March 27th, 2014 | Published in Status
Runbox has seen a tremendous growth in our user base over the past months following the NSA revelations in the press. As a consequence of this we started executing our plans in January to acquire and install new and powerful virtualization servers and storage units.
Moving to the new servers
After substantial preparation of our server infrastructure we started moving data to the new ZFS based storage servers this week. The new storage servers are substantially faster, more reliable, and adds a lot more capacity than the current ones, and this process is moving forward steadily.
We are also deploying new, IMAP servers as an intermediate step towards completely replacing our application server infrastructure. The IMAP servers we are currently deploying will improve IMAP performance while we complete the process of installing new, physical application servers that will replace both our current IMAP, POP, and web servers.
Some bumps in the road…
Some of our POP users started experiencing connection problems after being moved to the new storage servers. These users have now been moved back to the old storage servers until we resolve these problems. Update 13:00 CET 27.03.2014: This has probably been solved and we are waiting for feedback from everyone that was affected previously.

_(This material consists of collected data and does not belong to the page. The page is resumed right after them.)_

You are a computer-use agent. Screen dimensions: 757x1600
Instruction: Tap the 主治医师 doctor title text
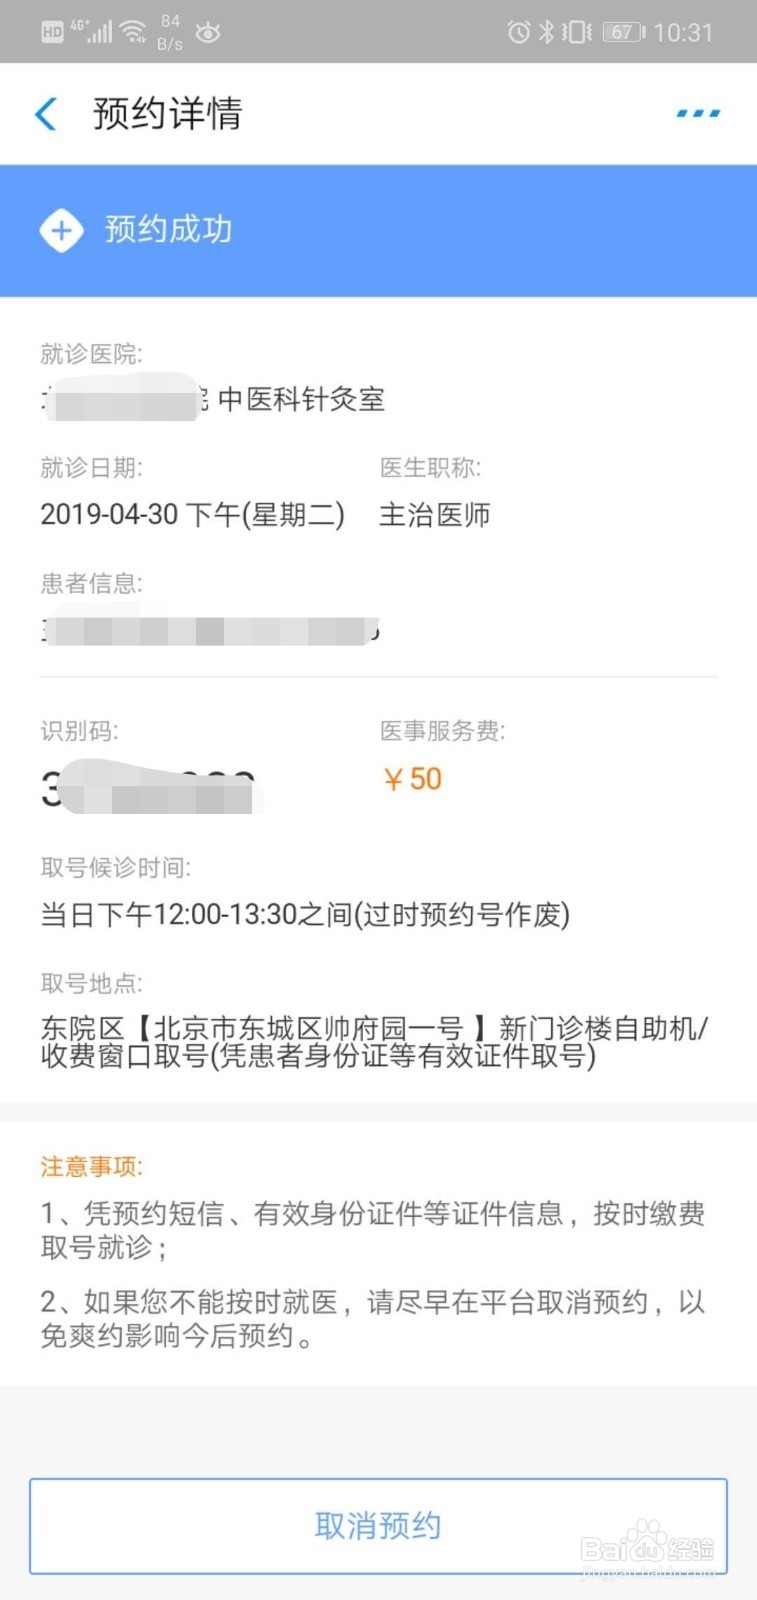coord(434,515)
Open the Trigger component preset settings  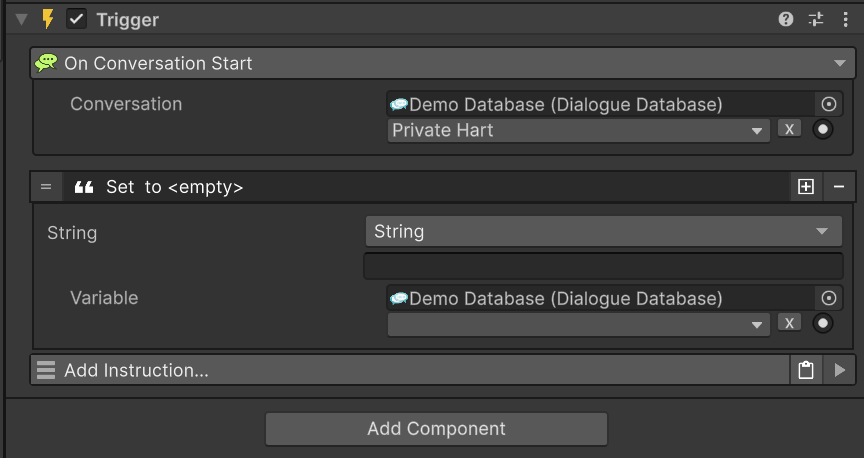click(816, 19)
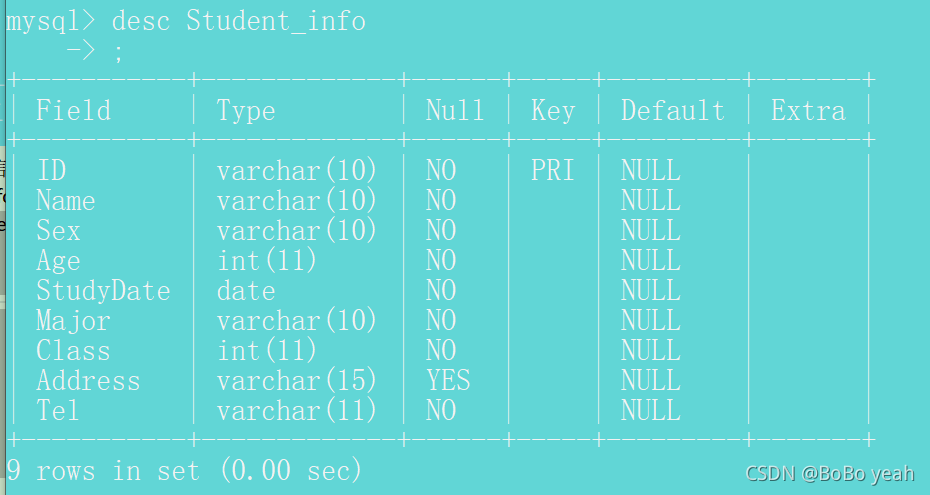Viewport: 930px width, 495px height.
Task: Click the 'date' type value
Action: point(246,291)
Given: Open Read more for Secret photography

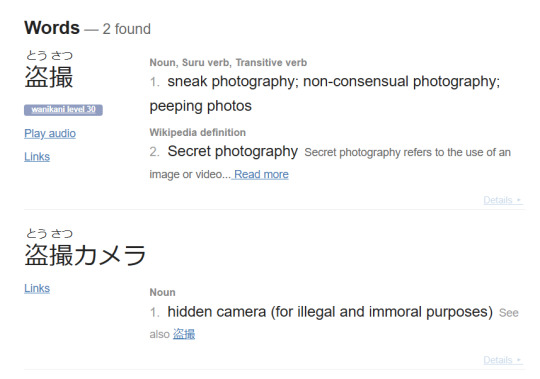Looking at the screenshot, I should tap(261, 175).
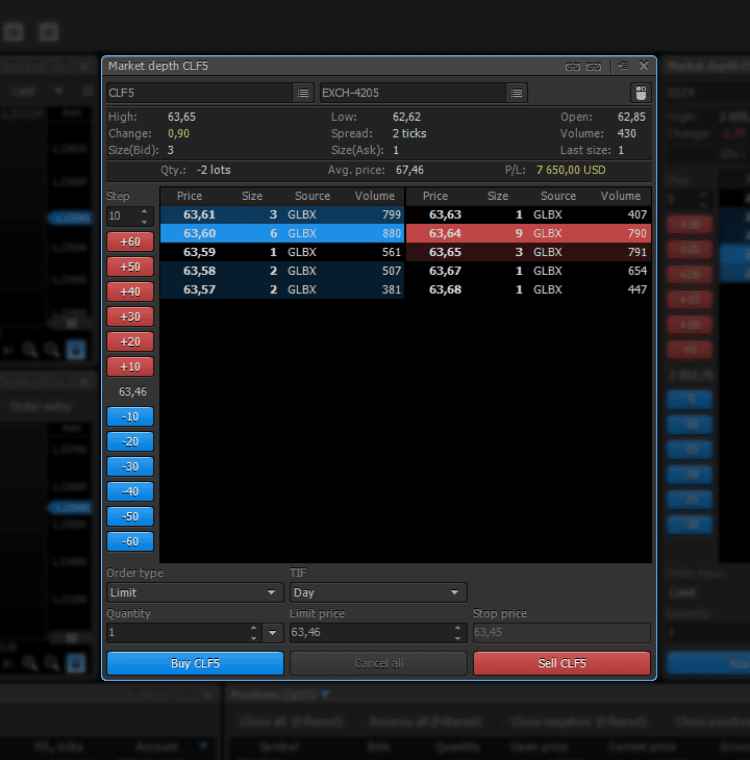Open the EXCH-4205 account list icon

pyautogui.click(x=516, y=93)
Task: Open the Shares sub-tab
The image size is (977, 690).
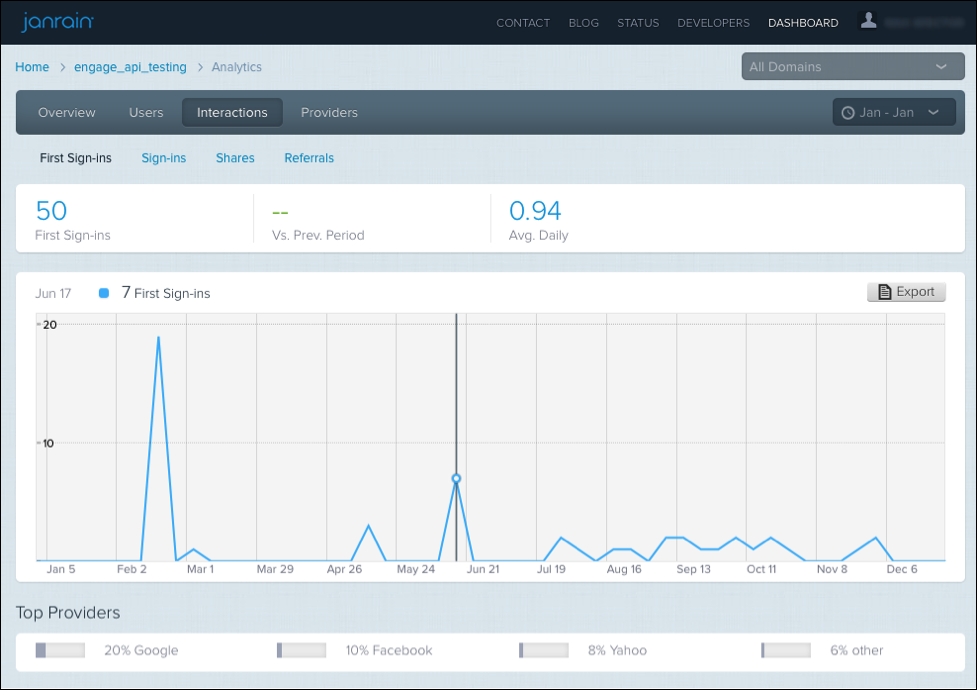Action: click(235, 158)
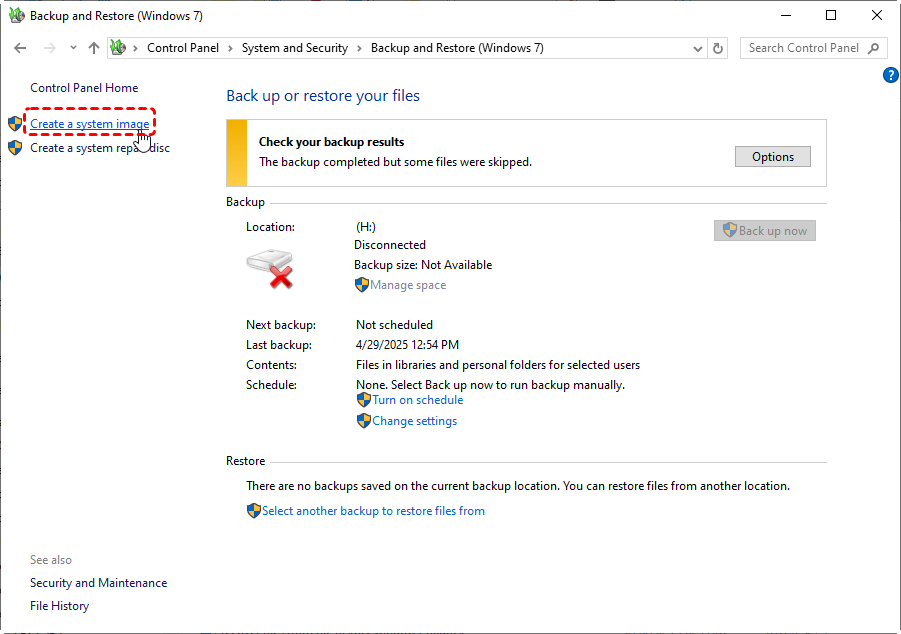The height and width of the screenshot is (634, 901).
Task: Open File History under See also
Action: [59, 606]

Additionally, the interaction between new storage, old storage and the new IMAP servers did not work exactly as predicted, so we rolled back the changes on Wednesday. We had done extensive testing over a long period of time before we deployed this solution, but with some differences (NIC, OS versions) We have now done further testing and will attempt deployment again shortly .

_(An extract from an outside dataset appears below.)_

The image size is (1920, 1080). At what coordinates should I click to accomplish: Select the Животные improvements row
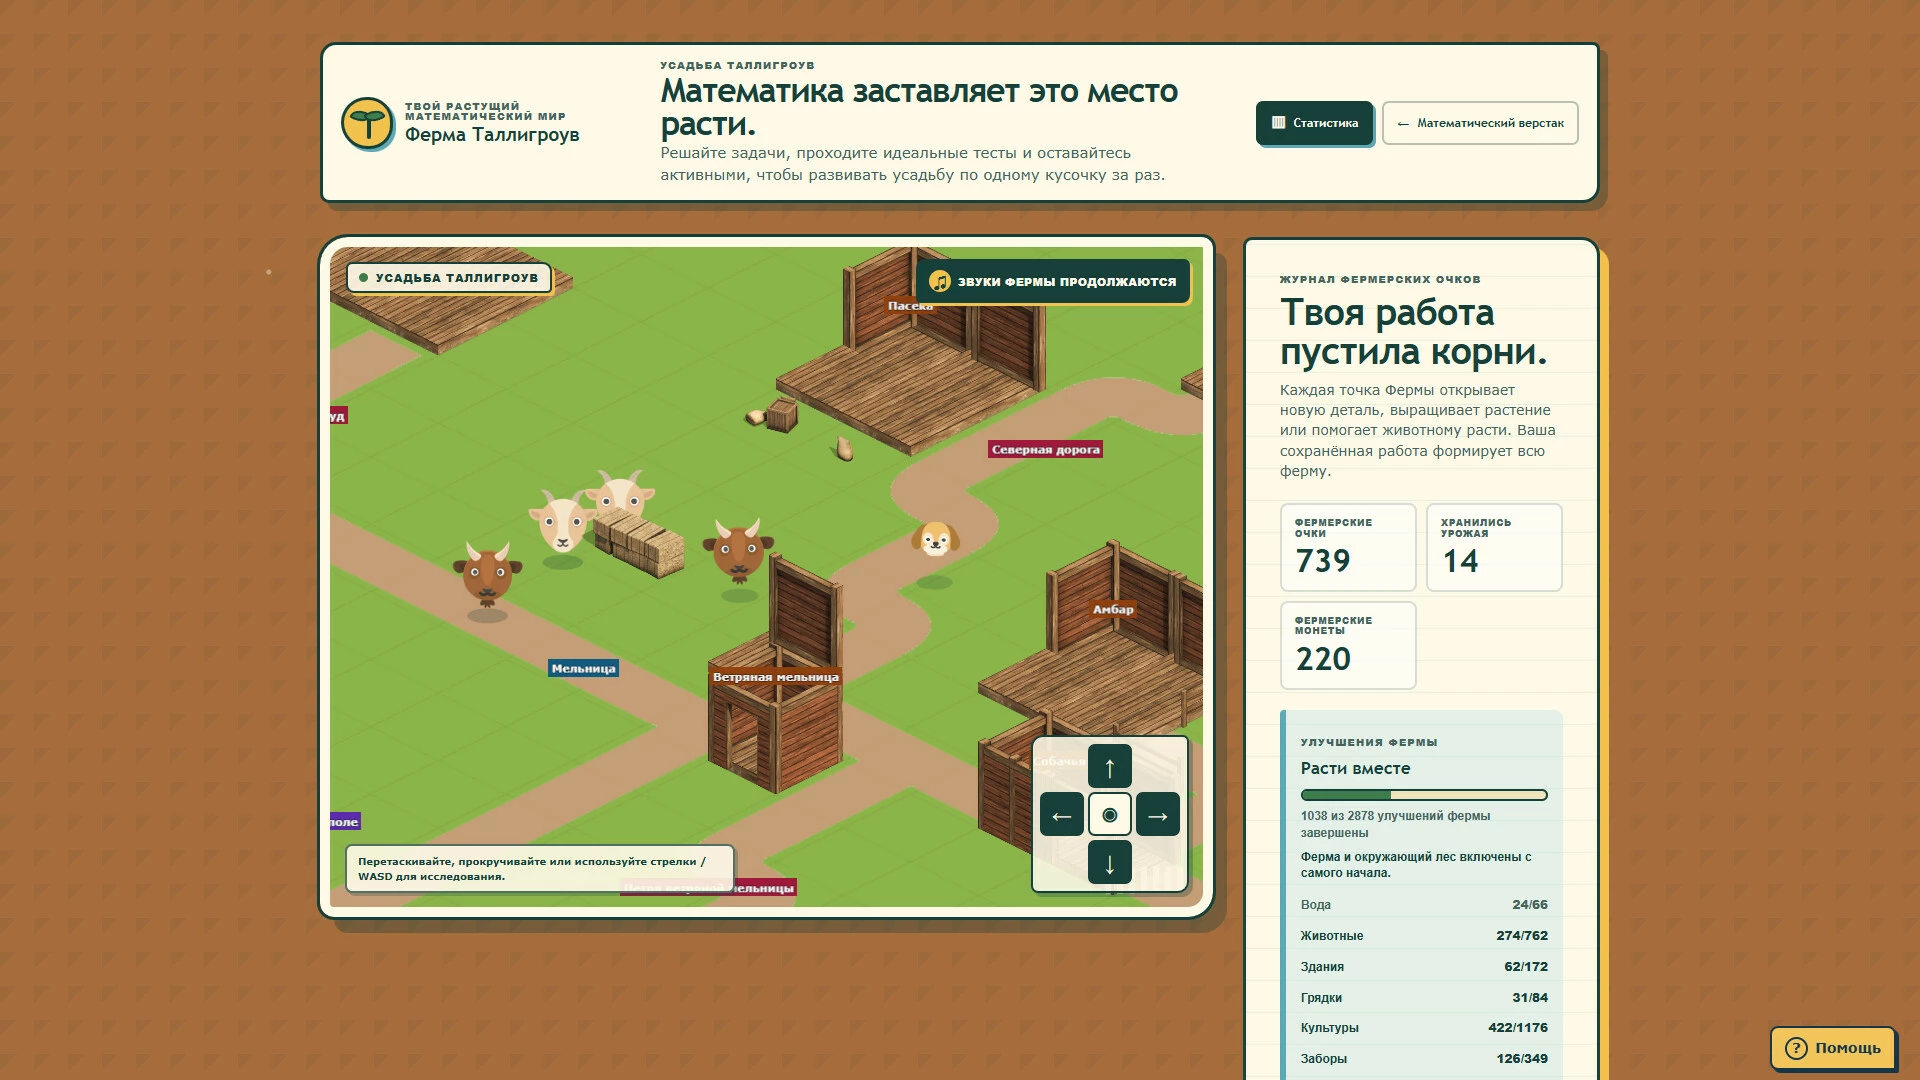pyautogui.click(x=1424, y=936)
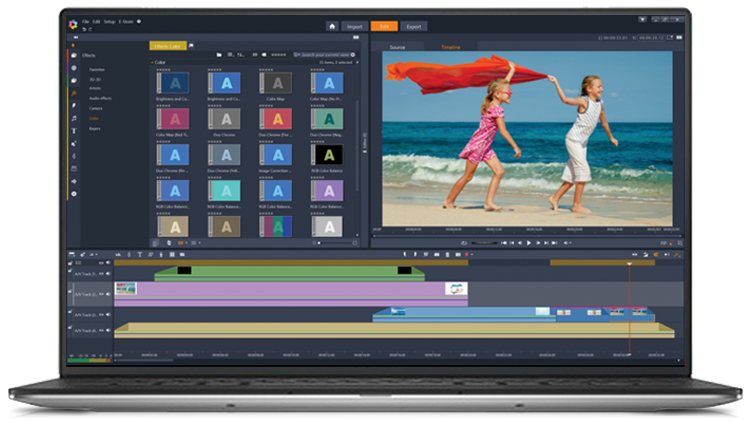750x422 pixels.
Task: Open the music note sidebar icon
Action: (73, 118)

What we’re doing to resolve the problems
We have reviewed the process thus far in detail and uncovered the likely cause of the problems between the new and old servers. We are making the required system changes to ensure a smooth transition next time.

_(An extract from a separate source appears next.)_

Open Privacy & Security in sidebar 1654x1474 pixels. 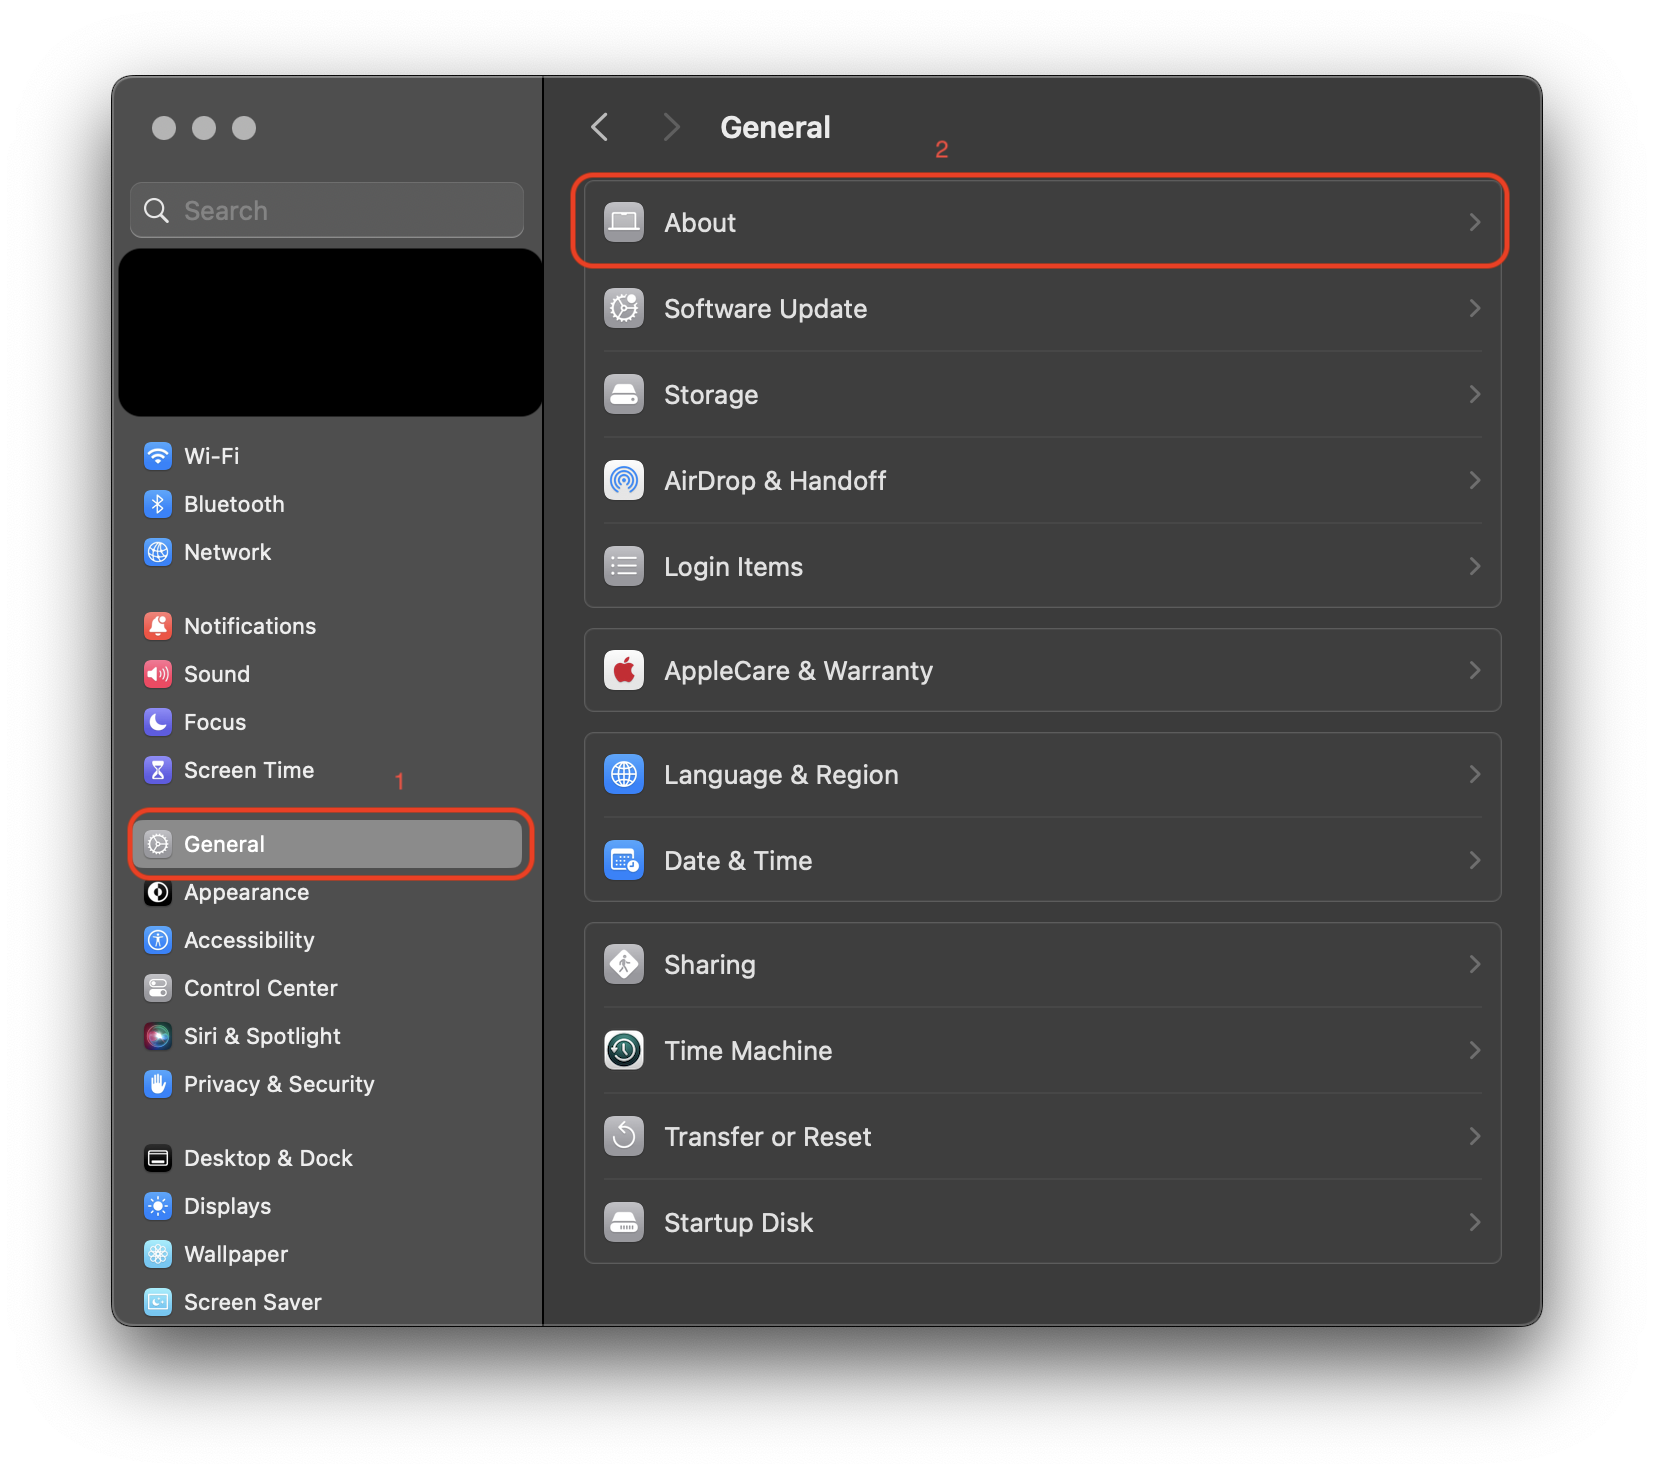[278, 1084]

We would like to apologize to those of you who have experienced connection problems with Runbox recently with IMAP and POP, and assure you that we, along with our team of system administrators, will work to resolve these problems over the next few days so that we can provide fast and reliable services to everyone who cares about online privacy, security and sustainable services.
We have gathered and analyzed data from the previous attempt at deploying the new servers and will make another attempt Wednesday (02.04.2014) morning CET, this time using a new set of virtualized servers. We will test new combinations of hardware and software between 8-10 AM CET until we have found the configuration that performs best. Meanwhile we have adjusted the configurations of the current IMAP servers to allow more concurrent connections and stop the connection errors some of our customers have seen throughout the day.
Generally IMAP should now operate normally. Between 9 and 11 AM CET when we carry out configuration work with the new IMAP servers some users may experience intermittent connection problems. This work will ensure that the new servers perform at their optimum reliability when we complete their configuration.
The new IMAP servers have performed perfectly during our test phase while emulating a large number of users, but something causes them to slow down when communicating with the new ZFS based storage units. We are working systematically to eliminate the causes and are excited about offering this superior storage technology to all our customers.
After several days of testing we have narrowed down the problem to the new ZFS based storage units; not the IMAP servers as was indicated earlier. There are two main issues we are looking at and we expect to have a permanently deployed solution after a couple more days of work.
We plan to do the work outside of European and US business hours to avoid service disruptions for as many customers as possible. We are also looking at contingency plans in case this does not turn out as expected.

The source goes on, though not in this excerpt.